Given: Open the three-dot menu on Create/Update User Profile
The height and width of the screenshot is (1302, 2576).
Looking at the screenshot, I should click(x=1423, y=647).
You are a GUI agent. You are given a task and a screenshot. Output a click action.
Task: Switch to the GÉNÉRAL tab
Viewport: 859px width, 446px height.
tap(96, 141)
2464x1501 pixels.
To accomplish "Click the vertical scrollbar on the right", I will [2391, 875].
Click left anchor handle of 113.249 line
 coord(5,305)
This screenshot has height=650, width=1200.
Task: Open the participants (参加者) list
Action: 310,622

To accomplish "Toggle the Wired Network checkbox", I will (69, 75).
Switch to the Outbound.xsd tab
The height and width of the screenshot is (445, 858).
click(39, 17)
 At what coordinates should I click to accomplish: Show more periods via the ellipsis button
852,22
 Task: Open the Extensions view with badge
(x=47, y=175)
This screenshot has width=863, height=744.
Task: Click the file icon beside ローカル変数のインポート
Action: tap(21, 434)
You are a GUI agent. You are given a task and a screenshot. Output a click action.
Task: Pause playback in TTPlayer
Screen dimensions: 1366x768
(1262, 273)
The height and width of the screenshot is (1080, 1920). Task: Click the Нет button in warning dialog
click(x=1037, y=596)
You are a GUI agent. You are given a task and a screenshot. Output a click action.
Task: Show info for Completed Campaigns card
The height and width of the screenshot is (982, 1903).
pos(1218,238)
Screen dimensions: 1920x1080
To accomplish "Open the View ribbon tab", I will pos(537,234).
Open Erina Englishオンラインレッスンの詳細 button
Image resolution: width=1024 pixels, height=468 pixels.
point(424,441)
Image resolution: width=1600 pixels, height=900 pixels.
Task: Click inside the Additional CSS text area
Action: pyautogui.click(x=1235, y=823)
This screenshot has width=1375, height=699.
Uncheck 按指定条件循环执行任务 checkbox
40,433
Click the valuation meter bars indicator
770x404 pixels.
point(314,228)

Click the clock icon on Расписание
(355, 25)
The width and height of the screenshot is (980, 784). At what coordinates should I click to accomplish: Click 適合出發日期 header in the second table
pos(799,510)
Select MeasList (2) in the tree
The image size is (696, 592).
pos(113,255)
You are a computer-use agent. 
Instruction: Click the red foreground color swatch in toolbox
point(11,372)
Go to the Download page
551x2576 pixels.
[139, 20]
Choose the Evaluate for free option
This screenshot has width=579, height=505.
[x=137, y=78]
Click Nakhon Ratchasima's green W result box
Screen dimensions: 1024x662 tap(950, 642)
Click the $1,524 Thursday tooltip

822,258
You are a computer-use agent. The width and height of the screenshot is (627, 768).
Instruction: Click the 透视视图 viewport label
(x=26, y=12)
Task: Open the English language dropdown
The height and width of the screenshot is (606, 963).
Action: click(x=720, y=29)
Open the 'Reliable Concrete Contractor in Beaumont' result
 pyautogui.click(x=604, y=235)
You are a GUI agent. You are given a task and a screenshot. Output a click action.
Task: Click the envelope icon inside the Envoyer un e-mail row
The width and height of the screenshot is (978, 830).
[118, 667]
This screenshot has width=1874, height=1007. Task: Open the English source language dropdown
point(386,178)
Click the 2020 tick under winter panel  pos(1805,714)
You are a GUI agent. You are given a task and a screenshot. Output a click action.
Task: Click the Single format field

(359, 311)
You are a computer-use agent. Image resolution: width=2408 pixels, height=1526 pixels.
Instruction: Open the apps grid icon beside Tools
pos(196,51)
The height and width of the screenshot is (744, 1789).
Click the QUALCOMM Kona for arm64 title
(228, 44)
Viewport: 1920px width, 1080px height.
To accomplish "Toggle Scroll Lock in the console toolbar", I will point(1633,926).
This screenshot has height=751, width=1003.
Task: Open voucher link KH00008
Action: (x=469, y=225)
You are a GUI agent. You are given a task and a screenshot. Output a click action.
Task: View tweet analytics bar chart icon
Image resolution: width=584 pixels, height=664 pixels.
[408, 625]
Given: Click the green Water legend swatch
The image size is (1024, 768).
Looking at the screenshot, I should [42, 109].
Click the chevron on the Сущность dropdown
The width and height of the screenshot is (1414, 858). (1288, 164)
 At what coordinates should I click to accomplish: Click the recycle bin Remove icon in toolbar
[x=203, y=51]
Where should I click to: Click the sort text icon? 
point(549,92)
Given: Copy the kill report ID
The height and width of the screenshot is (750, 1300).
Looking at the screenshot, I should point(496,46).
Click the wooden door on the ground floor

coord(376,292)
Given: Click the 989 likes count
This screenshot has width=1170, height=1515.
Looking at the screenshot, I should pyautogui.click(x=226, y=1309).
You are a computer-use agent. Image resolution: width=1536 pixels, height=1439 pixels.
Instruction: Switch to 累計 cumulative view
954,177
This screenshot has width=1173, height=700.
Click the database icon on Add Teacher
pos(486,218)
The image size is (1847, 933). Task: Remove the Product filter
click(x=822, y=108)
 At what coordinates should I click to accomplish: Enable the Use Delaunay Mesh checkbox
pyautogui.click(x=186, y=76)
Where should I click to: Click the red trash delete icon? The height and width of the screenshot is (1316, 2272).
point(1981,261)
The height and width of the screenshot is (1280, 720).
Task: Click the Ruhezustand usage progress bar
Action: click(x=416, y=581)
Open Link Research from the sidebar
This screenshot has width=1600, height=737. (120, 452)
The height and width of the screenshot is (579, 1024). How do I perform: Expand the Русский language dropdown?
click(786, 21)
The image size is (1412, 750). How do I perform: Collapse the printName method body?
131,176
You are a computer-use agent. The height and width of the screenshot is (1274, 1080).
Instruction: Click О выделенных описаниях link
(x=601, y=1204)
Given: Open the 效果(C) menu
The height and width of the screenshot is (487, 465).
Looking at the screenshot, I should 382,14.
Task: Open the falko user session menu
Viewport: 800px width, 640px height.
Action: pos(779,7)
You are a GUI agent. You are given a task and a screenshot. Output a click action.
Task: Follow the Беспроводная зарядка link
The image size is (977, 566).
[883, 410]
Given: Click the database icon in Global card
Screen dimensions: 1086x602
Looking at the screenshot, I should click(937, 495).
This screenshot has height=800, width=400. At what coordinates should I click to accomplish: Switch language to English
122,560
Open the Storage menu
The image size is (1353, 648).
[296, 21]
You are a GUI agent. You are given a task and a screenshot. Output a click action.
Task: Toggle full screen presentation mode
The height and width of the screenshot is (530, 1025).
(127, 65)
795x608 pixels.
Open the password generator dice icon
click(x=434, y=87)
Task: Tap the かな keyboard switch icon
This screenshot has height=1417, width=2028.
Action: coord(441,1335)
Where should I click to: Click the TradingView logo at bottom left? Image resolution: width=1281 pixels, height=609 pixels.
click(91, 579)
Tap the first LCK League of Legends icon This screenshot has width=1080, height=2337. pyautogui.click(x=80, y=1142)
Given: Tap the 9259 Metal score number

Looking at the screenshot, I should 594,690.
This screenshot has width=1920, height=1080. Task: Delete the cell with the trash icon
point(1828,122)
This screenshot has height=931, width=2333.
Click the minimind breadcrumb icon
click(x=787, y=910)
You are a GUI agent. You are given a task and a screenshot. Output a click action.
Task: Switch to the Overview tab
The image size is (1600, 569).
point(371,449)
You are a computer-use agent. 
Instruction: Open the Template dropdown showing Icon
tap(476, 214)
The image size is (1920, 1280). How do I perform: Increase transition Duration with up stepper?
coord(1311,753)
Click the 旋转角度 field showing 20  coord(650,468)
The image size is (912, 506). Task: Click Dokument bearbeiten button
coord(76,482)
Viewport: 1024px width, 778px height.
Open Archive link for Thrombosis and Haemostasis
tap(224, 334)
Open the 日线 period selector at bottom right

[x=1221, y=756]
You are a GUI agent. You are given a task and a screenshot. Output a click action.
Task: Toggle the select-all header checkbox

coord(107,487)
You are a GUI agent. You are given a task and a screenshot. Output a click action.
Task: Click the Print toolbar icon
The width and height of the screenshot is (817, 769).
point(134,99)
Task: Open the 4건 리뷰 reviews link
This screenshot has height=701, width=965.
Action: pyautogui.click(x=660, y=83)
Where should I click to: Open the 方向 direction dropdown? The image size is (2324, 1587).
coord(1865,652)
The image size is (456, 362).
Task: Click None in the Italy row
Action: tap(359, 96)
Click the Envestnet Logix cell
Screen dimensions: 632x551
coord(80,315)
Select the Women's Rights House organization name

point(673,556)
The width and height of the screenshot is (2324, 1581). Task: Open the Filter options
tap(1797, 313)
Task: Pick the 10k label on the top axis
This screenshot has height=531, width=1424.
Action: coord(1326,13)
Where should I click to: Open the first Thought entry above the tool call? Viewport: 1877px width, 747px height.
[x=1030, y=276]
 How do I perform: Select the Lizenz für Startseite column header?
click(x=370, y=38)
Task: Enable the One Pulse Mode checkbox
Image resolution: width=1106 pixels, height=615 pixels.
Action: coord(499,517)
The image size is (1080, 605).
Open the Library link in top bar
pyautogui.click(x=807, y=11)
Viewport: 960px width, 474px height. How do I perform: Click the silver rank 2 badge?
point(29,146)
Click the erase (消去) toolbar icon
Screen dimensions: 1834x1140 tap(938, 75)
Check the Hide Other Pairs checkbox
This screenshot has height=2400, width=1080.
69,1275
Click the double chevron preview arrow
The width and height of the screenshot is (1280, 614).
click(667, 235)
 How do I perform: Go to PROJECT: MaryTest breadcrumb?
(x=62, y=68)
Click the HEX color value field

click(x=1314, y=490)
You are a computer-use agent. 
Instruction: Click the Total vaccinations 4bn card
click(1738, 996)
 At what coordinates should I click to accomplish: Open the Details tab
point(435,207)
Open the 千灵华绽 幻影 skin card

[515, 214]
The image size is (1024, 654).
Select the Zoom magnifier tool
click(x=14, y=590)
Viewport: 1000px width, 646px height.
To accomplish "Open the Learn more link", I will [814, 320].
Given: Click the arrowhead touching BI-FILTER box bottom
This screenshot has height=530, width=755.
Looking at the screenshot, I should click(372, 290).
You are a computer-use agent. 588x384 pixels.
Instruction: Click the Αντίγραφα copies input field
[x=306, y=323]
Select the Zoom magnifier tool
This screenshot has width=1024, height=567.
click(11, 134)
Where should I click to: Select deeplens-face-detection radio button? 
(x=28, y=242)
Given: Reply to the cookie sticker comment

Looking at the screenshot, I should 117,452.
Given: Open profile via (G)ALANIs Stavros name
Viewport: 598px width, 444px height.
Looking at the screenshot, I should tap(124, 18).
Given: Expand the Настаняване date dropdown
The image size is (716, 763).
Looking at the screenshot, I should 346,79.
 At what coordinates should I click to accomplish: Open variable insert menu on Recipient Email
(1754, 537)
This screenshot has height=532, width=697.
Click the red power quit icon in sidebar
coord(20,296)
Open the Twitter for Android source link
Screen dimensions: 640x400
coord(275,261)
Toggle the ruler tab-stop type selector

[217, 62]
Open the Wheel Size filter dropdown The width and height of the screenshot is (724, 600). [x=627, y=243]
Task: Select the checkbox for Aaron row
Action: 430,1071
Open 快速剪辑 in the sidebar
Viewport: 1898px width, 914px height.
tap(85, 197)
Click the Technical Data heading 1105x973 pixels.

TO BE DONE
Please retype the records from the start through the line containing "Action: 310,622", inclusive, copying each line character for character.

RESULT OF THIS TASK
Given: Open the three-dot menu on Create/Update User Profile
The height and width of the screenshot is (1302, 2576).
Looking at the screenshot, I should click(x=1423, y=647).
You are a GUI agent. You are given a task and a screenshot. Output a click action.
Task: Switch to the GÉNÉRAL tab
Viewport: 859px width, 446px height.
tap(96, 141)
2464x1501 pixels.
To accomplish "Click the vertical scrollbar on the right", I will [2391, 875].
Click left anchor handle of 113.249 line
 coord(5,305)
This screenshot has height=650, width=1200.
Task: Open the participants (参加者) list
Action: 310,622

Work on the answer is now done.